代数と幾何 - 趣味で学問

代数と幾何

昔高校数学に代数・幾何という分野(?)があって、気づいたら名前そのものが消えてました。数学分野にこれとは別に代数幾何なるものがあるみたいで、紛らわしかったのかもしれません。高校数学にあった代数・幾何は代数と幾何のことで、代数が変数を使った式、幾何が図形のことだと思ってもらってかまわないです。名前の通り代数と幾何を一緒にした分野のことで、数式と図形を関連付けて考えましょうという内容です。学校の課程からこの言葉はなくなってしまったんですが、中学数学では関数としてこの考え方が初登場します。今回は中学数学の難関の一つ、関数についてです。中学では比例、反比例、一次関数、二次関数の順に登場します。ここでは関数全般に当てはまる考え方について説明しようと思います。
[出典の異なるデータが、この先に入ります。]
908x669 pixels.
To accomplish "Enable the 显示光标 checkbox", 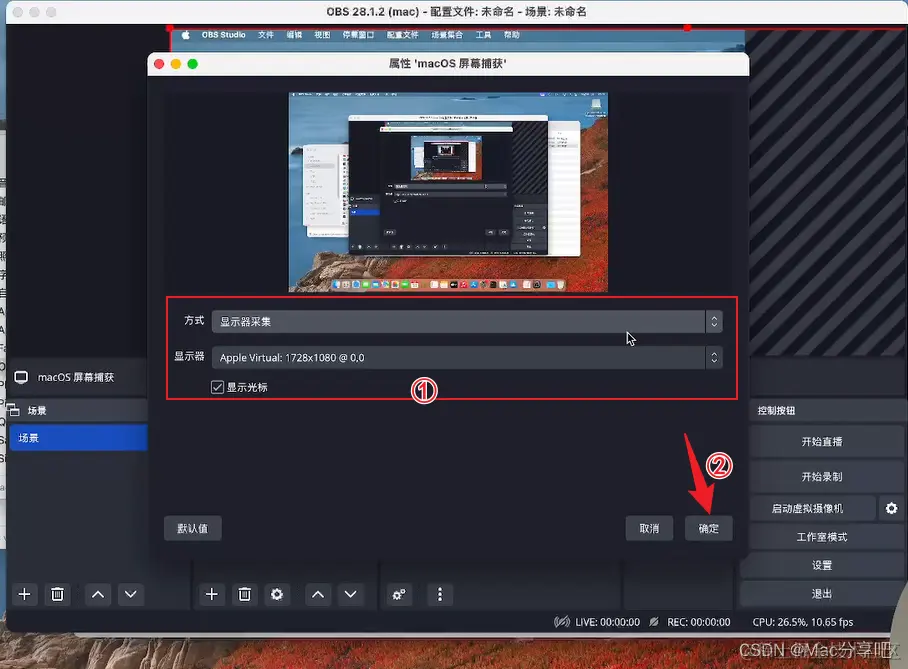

一番最初に登場する関数は比例の関数で、教科書とか問題集には式と表とグラフがセットで出てきているのではないでしょうか。まずこの3つをよく見比べてみてください。もし「わかった!」と思ったらもう大丈夫です。たとえ何がわかったのかよくわからなくても大丈夫です。新しい関数が出てくるたびに、同じように3つを見比べてみれば、とりあえず高校数学までの関数は理解できます。もちろん理解できなくても大丈夫で、とりあえずやり方だけ覚えておいて後で考えるのでもかまわないです。大学数学なんて大半の人がそんな感じです。

今回は、「そんなこと言われても」という人のために、関数の考え方と図形との関係を説明してみようと思います。比例の関数y=2xを例にとります。「=」で左辺と右辺が結びつけてあるので、これは等式です。この式は、yという数と2xという数は等しいですよ、ということを意味しています。等式の中でこれが関数と言われる理由は、xがある値に決まるとyもそれに対応して値が決まるためです。実際には、等式の中にこういう関係を見い出しましょう、と言った方が適切かもしれません。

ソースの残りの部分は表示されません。